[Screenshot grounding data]
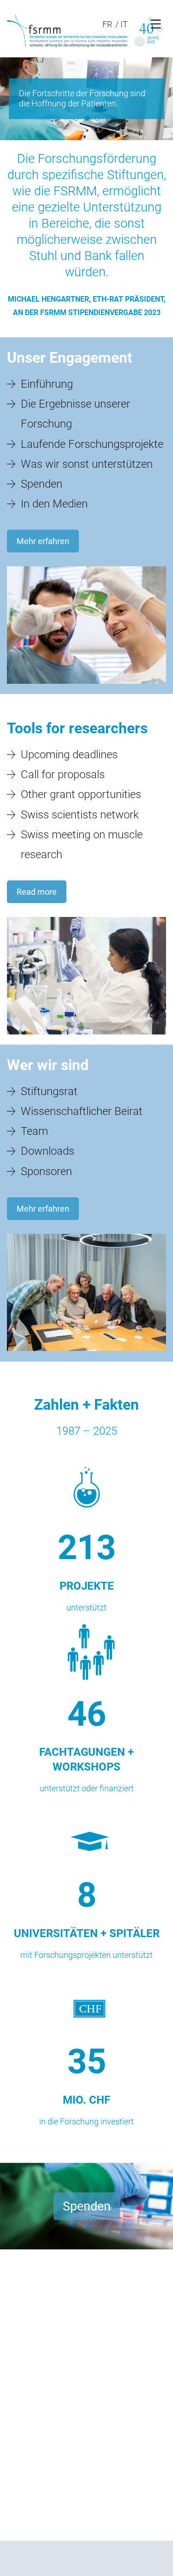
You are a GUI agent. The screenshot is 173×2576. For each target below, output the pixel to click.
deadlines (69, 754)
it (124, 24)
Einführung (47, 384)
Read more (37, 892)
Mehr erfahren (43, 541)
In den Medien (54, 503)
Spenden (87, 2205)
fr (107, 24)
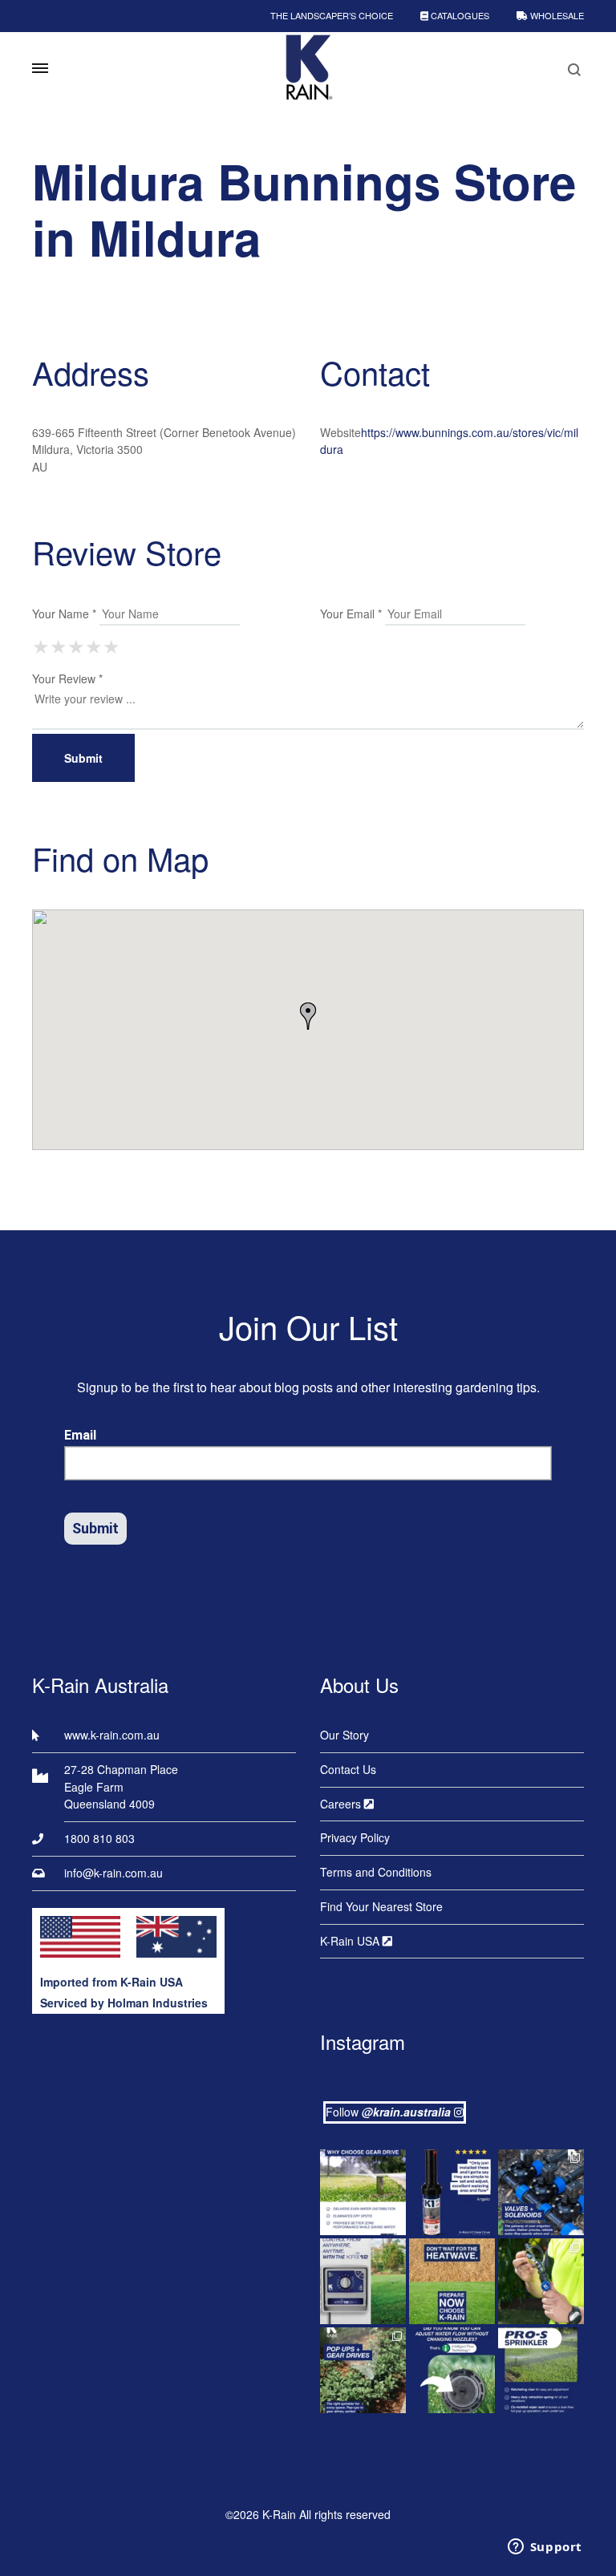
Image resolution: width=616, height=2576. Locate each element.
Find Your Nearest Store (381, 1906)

### TASK GOAL
Copy the data character for character, but drop all pictures from the copy.

### THE COMPLETED TASK
You are a GUI agent. The screenshot is 173×2576. For each target below, output the pixel to click.
deadlines (69, 754)
it (124, 24)
Einführung (47, 384)
Read more (37, 892)
Mehr erfahren (43, 541)
In den Medien (54, 503)
Spenden (87, 2205)
fr (107, 24)
Image resolution: width=616, height=2576. Locate each element.
Find Your Nearest Store (381, 1906)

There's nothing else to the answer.